═════ Information ═════
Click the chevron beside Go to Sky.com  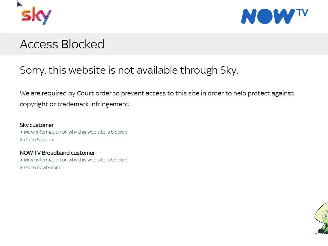(x=21, y=140)
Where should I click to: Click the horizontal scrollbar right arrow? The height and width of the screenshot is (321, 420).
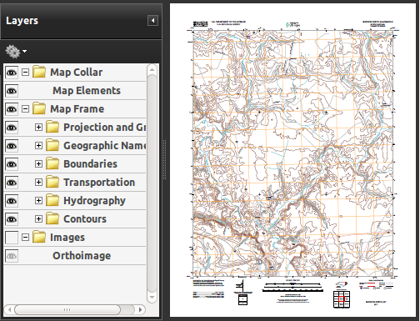coord(140,309)
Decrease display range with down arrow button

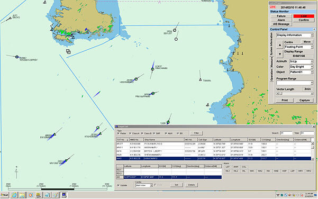[x=280, y=54]
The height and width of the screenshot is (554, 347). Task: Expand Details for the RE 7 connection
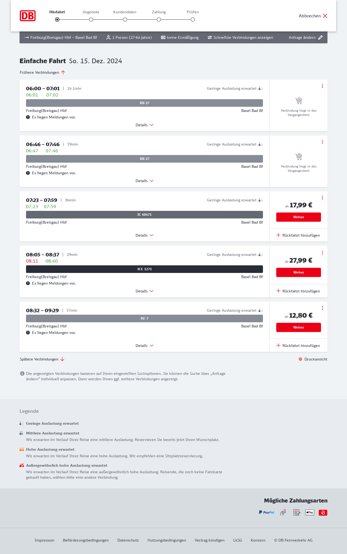click(x=144, y=346)
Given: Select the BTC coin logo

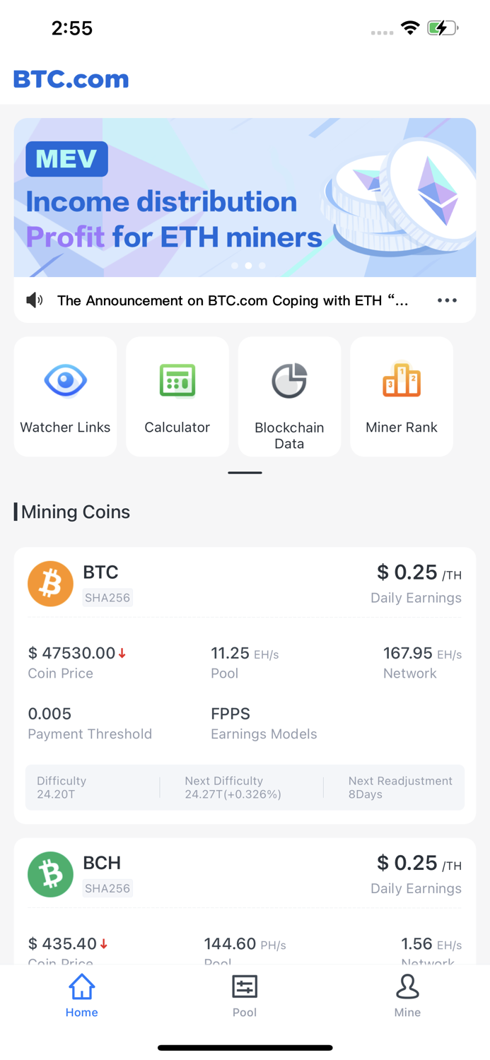Looking at the screenshot, I should (50, 584).
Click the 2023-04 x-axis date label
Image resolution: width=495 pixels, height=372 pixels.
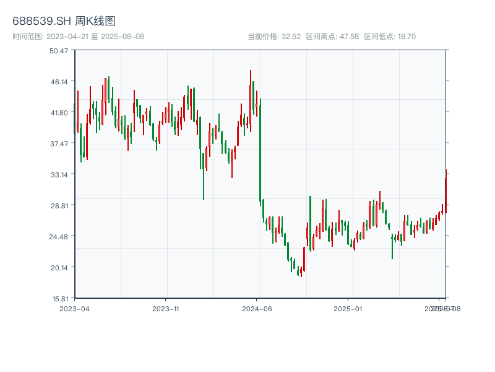click(x=74, y=308)
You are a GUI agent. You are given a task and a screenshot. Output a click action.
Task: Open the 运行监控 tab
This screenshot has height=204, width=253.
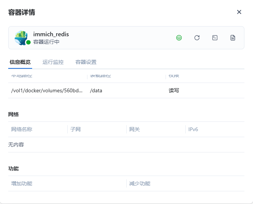[x=53, y=62]
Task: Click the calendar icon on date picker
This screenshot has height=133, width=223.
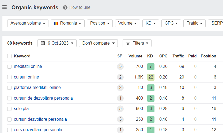Action: [x=43, y=43]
═════
Leave the pictures out, and copy exactly each line from the one containing "Click the 2023-04 x-axis date label" through the final line of the data.

Click the 2023-04 x-axis date label
Image resolution: width=495 pixels, height=372 pixels.
click(x=74, y=308)
You are a GUI agent. You are given a task and a screenshot. Output a click action.
Task: Open the 运行监控 tab
This screenshot has height=204, width=253.
[x=53, y=62]
Task: Click the calendar icon on date picker
This screenshot has height=133, width=223.
Action: [x=43, y=43]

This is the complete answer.